Joseph, she said, told how the Jews of Lvov had braced for their harsh life in the nearby camp by smuggling in sections of the holy text, hiding the pieces in Yanov's cemetery. Joseph said he collected the Torah sections after the camp was liberated, reassembled them and hid the piecemeal Torah under his wooden floorboards.

"He asked us to bring this Torah to the free world," recalled Rit-Uskali, 61, who now lives in Las Vegas. (Naum Rit died in 1993.)

The Rits, nonobservant Jews who had never seen a Torah, agreed to take the 17-pound scroll from Joseph. When the couple arrived in Los Angeles in 1976, they spoke little English and desperately needed money to feed their two children. So Naum Rit decided to sell the only thing of value he had.

It's unclear how Rit found Herman, the Reform rabbi. But one day, Rit appeared at the rabbi's North Hollywood office.

"You buy my Torah," Rit said in broken English. He related its story with the help of Herman's secretary, who spoke Yiddish.

The rabbi and his wife, Agnes, recalled the exchange in a book they later wrote based on the conversation with Rit. That account, called "The Yanov Torah," offers a variation of the story told by Rit's wife.

According to the book, small groups of Jews from the Yanov work camp were allowed to return to Lvov for daylong leaves of absence granted by the Nazis for good behavior. Once in Lvov, they dug up Torahs that had been buried in the Jewish cemetery for safeguarding. The Jews cut the Torahs into pieces, binding the sections around their bodies and smuggling them into the camp.
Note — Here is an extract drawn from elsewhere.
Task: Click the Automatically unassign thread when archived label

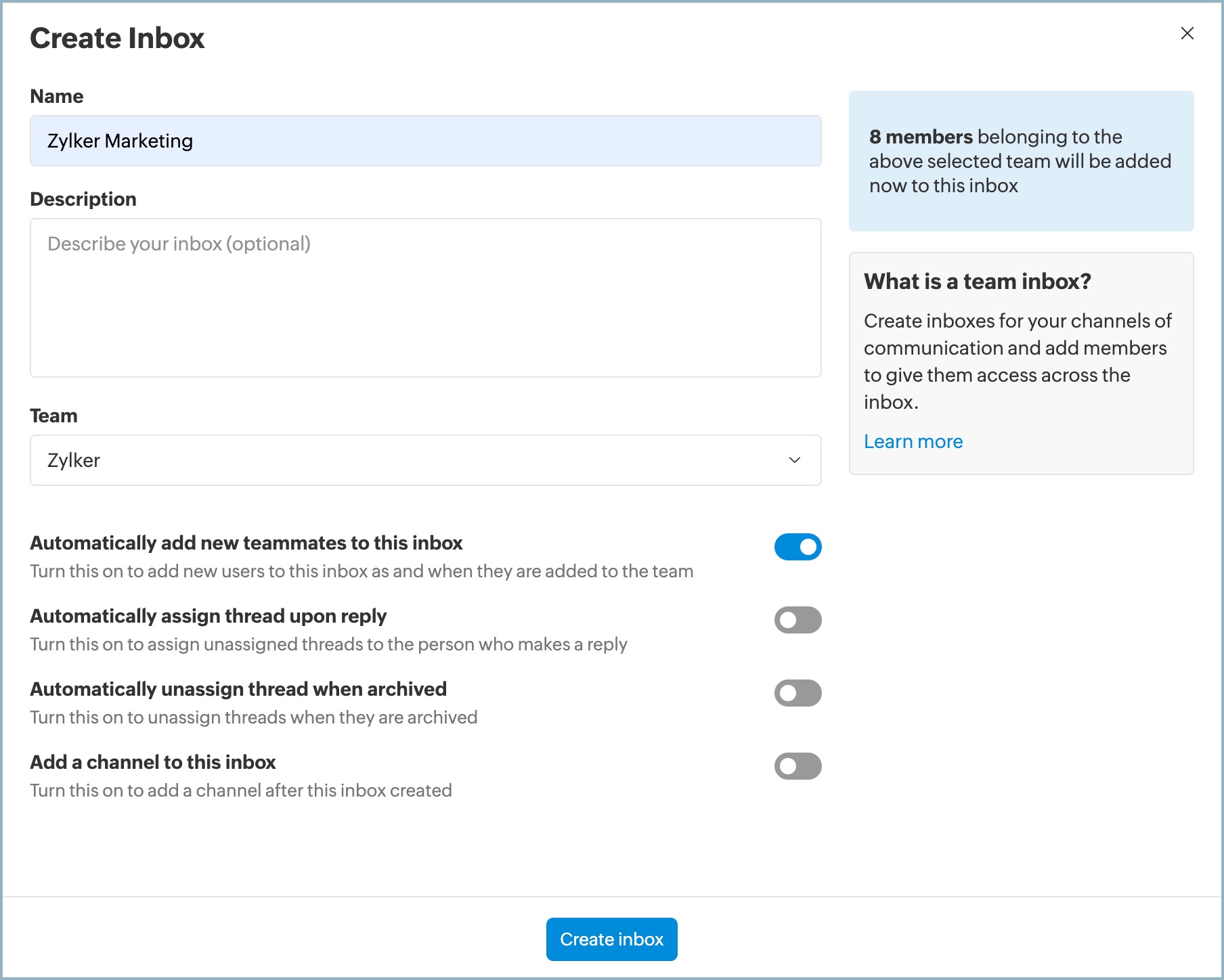Action: [238, 689]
After the war, one survivor, a tailor, collected the pieces and stitched them into a single scroll. Meanwhile, the handful of survivors who remained in Lvov made a pact. The oldest would care for the Torah, handing it to the next in line before each man died. The decades passed, until one was left. He gave the fragile scroll to Rit, who later offered it to Rabbi Herman.

The rabbi at first declined to buy the Torah, protesting that it was priceless. But astounded by Rit's story and eager to help him, Herman gave Rit a check for $250, emptying his bank account, then located benefactors.

A Jewish couple gave another $750, but with a request that Herman tell the story of the scroll, rather than leave it in a museum. Herman spent the next 30 years taking the Torah to audiences around the world. Everywhere he went, he unrolled the sacred text and encouraged people to touch it.

In February, Herman died after a prolonged battle with cancer. Agnes Herman asked officials at the Los Angeles campus of Hebrew Union College to honor her husband's wish that rabbinic students pick up where he left off.

"It was like another child and I had to make arrangements before I die," said Herman. "I'm almost 87 years old. I don't know how much longer I'll be here. I want this to continue to live."